94年、巨人キラーぶりが復活するが優勝はさらわれる。終盤、中日とのデッドヒートを繰り広げる巨人に完封勝利し、次の中日戦でノックアウトを食らうなどして巨人ファンから怒りをぶつけられることもしばしばだった。

95年。2度目の開幕投手に。試合前「今度は東京ドームだから降雨コールドはないですね」の突っ込みに苦笑い。終盤、新外国人シェーン・マックと松井秀喜に一発を浴びたが、この2失点のみ。9回を投げきったが味方も好投する斎藤雅樹から点が取れず、敗戦投手に。「今回も雨天コールドだったら負けなくてすんだんですけどね」 との記者の質問に「しょうがない。俺が開幕で投げてること自体がおかしいんだから」とコメントしている。

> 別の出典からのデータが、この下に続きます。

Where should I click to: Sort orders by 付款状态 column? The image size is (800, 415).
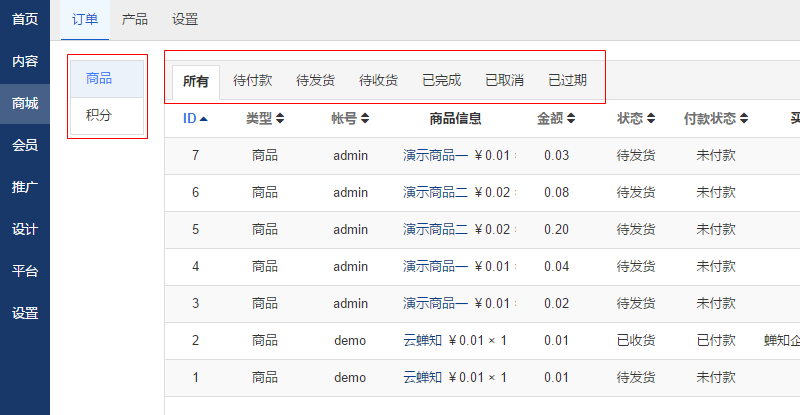[x=716, y=118]
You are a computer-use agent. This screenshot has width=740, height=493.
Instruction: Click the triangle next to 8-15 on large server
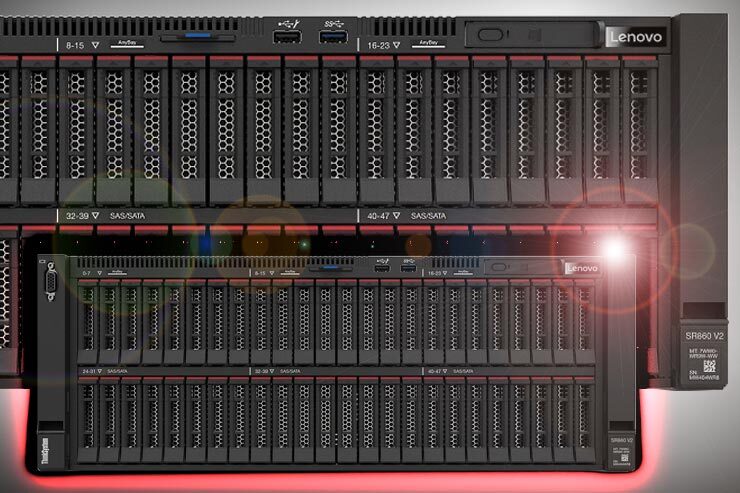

このシーズンから先発は谷間のみで、中継ぎに回ることが多くなった。投球回数は規定に届かなかったもののシーズン42試合登板は生涯最多となる。また、日本シリーズ前のスポースニュースのコーナーで古田が「唯一配球を任せるピッチャー」として名をあげ、一部で話題となる。

96年。正確には95年オフ。巨人長嶋監督が自らのレフティーズコレクションに園川を加えたがり、今度はトレード話ではなくFA騒動となる。一躍渦中の人となったが、本人は宣言をせずに残留。「巨人? 別に」の一言が、この件で残されている彼の唯一のオフィシャルコメントである。代わりに河野がファイターズからFAで巨人入りし、長嶋監督の傷心を慰めることとなった。

96年のシーズン、別に際立って変化はないものの、メイクミラクルを掲げて逆転優勝を目指す長嶋ジャイアンツにしばしば冷水を浴びせるようなピッチングを行なって、「だからあのとき園川をとっていれば」と長嶋監督に臍をかませたという逸話がまことしやかに伝わっているがその真偽は定かではない。ただ、その経緯を意識して、野村監督はこれ見よがしに園川を巨人戦で登板させ、野村長嶋対立の歴史に地味な一コマを添えることともなった。

97年、選手生命晩年期に入り、ナイターでマシンガン打線にぼこぼこにされながら、翌日戸田で昼寝する姿などもしばしばみられるようになった。そして98年、野村監督の退陣と同じ年に、ひっそりと現役を去った。華々しい野村演説の影で、ライトスタンドから流れる東京音頭に送られるその姿は、決して一流とはいえないものの、確かに一時代を支えたプロのものだった。

「家族主義」を掲げるヤクルトは彼を手放さず、球団職員として迎え入れた。現在でも、インタビューを受ける若松監督の横で報道陣を仕切っている園川の姿を見ることができる。「広報としてはアレだ。明らかにミスキャスト」との声をその背に受けながら。